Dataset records

□ □ □

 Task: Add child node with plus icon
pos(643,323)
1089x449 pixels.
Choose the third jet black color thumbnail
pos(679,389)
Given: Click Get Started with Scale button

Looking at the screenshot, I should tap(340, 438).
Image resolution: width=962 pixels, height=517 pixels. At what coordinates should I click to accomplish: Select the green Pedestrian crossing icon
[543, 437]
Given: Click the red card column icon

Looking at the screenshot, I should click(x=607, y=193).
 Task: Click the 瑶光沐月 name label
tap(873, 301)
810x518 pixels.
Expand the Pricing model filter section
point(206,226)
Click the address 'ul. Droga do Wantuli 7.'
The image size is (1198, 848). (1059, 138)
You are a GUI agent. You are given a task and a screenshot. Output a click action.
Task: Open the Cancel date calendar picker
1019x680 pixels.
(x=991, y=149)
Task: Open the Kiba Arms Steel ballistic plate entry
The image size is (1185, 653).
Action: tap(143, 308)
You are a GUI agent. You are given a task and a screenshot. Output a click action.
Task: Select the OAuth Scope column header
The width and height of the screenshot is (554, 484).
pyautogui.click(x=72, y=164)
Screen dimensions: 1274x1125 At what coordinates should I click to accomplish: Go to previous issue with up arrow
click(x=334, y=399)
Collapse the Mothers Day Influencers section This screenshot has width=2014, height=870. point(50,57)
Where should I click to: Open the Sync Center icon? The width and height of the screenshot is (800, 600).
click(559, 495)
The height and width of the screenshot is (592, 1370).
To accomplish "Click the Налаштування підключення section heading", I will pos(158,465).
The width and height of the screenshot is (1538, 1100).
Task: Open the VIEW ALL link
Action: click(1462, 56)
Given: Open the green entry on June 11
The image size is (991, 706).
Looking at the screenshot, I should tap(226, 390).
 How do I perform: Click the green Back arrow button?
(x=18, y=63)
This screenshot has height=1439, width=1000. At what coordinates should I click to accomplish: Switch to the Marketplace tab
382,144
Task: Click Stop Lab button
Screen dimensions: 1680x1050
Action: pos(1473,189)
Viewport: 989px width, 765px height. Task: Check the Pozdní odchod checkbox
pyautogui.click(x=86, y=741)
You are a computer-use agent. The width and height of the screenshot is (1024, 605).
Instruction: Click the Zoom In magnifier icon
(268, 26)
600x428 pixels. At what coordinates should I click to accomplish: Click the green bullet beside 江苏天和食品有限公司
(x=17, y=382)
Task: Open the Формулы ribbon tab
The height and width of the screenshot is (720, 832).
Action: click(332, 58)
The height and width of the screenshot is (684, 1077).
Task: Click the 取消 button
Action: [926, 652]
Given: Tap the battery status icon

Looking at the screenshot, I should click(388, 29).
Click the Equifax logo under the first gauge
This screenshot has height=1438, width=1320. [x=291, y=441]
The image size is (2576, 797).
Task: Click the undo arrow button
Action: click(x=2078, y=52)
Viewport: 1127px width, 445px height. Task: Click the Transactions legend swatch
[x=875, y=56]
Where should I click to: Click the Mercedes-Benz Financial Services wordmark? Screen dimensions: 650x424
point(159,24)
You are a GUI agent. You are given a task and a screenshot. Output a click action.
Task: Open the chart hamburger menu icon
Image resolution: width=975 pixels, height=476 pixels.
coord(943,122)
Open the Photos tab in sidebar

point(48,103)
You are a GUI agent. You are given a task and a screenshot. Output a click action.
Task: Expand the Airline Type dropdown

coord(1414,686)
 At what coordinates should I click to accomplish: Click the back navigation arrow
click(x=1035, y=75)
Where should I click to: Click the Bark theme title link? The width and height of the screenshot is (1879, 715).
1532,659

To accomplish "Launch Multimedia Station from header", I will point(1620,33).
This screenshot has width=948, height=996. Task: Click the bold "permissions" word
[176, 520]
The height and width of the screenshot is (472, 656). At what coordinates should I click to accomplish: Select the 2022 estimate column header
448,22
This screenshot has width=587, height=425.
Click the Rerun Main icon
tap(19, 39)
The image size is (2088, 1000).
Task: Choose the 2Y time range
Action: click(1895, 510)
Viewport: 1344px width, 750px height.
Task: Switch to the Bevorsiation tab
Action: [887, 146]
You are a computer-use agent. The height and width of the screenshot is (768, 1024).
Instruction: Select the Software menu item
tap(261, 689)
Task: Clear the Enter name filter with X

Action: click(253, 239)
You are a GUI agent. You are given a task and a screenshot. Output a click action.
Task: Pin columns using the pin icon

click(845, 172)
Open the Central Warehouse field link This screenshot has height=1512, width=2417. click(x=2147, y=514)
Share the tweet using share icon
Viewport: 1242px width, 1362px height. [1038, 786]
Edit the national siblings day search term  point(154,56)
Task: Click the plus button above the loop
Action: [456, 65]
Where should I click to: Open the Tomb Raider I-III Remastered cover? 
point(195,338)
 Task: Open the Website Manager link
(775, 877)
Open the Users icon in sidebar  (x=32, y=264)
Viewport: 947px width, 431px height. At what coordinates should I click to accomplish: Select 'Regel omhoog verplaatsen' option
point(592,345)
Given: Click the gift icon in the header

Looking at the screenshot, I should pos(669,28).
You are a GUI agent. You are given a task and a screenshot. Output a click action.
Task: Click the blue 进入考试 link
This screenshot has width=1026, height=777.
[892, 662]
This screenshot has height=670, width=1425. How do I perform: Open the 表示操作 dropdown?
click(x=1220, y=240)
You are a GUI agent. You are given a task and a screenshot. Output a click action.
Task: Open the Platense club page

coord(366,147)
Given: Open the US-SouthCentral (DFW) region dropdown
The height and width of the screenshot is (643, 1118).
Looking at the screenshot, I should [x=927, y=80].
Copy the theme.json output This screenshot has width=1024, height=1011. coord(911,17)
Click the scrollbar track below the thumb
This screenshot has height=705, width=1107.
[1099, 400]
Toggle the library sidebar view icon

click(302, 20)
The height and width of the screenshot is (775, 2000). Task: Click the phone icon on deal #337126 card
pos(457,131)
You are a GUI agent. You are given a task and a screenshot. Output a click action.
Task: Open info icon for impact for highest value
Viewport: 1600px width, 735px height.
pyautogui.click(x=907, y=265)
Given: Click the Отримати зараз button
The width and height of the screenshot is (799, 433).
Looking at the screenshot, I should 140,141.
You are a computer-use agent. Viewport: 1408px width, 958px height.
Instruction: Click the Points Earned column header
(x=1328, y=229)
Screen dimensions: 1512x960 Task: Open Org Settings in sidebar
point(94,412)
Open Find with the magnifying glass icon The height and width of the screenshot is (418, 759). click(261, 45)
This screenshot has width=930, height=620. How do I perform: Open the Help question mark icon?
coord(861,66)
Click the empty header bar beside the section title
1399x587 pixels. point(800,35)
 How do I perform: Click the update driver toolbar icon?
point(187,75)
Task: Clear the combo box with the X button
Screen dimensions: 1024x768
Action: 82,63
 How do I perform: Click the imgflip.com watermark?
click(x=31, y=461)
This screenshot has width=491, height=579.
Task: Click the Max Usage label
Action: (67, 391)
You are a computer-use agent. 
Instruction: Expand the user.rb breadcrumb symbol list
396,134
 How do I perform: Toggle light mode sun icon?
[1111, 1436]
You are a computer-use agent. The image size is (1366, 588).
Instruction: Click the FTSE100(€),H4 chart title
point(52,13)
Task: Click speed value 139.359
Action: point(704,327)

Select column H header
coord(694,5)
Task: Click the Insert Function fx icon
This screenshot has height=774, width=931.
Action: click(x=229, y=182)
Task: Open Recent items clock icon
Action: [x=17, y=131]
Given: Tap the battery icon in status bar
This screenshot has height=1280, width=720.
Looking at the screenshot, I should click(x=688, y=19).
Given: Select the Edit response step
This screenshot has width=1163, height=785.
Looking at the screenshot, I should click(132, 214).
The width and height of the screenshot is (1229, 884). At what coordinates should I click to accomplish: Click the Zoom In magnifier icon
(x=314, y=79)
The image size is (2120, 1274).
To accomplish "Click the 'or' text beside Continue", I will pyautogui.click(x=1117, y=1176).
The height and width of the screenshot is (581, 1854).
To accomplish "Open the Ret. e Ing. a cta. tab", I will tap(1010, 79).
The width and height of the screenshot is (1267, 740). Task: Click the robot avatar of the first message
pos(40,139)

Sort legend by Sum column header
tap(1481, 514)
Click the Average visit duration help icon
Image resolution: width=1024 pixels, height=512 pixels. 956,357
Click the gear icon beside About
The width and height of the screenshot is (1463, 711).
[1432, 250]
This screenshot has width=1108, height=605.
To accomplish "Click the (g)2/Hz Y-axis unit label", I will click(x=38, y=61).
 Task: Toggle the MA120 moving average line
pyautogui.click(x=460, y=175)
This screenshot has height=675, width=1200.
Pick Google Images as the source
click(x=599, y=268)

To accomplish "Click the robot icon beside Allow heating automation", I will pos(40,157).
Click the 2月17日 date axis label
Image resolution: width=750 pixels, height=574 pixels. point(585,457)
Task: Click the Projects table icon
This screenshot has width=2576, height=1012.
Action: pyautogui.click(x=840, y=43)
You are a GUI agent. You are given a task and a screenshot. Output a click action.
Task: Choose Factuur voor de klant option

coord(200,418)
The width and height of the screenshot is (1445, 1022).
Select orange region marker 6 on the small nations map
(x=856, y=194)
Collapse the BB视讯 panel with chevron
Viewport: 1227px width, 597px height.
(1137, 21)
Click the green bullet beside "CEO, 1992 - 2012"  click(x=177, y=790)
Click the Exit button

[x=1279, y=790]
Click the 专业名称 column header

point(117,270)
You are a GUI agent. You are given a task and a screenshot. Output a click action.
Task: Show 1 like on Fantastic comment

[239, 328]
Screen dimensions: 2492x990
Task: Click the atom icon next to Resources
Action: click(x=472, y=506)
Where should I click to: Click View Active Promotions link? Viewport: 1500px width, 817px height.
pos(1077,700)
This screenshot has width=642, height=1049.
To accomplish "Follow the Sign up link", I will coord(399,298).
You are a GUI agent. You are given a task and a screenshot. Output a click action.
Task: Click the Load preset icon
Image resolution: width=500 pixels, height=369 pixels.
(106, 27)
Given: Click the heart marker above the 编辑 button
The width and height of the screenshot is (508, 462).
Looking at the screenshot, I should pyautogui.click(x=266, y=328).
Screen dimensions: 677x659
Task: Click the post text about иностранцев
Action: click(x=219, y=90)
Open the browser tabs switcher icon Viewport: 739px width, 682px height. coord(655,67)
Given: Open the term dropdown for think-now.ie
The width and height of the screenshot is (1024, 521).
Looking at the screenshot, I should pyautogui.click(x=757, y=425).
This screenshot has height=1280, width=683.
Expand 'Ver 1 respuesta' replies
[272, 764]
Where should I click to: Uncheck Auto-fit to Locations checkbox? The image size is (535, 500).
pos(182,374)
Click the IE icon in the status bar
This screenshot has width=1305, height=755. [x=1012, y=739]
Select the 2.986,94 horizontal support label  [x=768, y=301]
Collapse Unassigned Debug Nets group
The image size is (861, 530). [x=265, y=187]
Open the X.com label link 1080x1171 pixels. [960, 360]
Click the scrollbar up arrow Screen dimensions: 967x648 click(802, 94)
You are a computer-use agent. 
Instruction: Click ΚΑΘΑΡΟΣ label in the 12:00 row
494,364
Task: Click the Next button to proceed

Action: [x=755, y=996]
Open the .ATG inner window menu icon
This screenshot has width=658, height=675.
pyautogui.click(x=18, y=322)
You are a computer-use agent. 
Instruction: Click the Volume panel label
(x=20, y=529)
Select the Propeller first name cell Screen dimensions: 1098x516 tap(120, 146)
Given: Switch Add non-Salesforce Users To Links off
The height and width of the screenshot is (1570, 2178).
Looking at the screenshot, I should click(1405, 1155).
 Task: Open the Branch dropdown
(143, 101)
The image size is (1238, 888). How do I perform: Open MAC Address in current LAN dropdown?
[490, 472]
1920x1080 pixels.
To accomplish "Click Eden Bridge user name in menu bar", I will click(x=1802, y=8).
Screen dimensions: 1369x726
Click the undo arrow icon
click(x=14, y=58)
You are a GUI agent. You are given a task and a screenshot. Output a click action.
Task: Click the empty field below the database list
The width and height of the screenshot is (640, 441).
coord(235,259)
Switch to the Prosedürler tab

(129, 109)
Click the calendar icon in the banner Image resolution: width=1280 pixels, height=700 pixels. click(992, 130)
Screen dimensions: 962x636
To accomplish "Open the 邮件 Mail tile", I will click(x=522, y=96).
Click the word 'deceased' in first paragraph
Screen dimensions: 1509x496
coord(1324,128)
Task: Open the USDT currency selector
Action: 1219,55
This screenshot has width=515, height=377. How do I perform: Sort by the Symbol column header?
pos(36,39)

□ □ □

**WHAT YOU WILL DO**
From the line that has "You are a computer-use agent. The image" through the line that has "Task: Click the Insert Function fx icon", copy every line exactly as it appears above, and leave out all others.

**ANSWER BELOW**
You are a computer-use agent. The image size is (1366, 588).
Instruction: Click the FTSE100(€),H4 chart title
point(52,13)
Task: Click speed value 139.359
Action: point(704,327)

Select column H header
coord(694,5)
Task: Click the Insert Function fx icon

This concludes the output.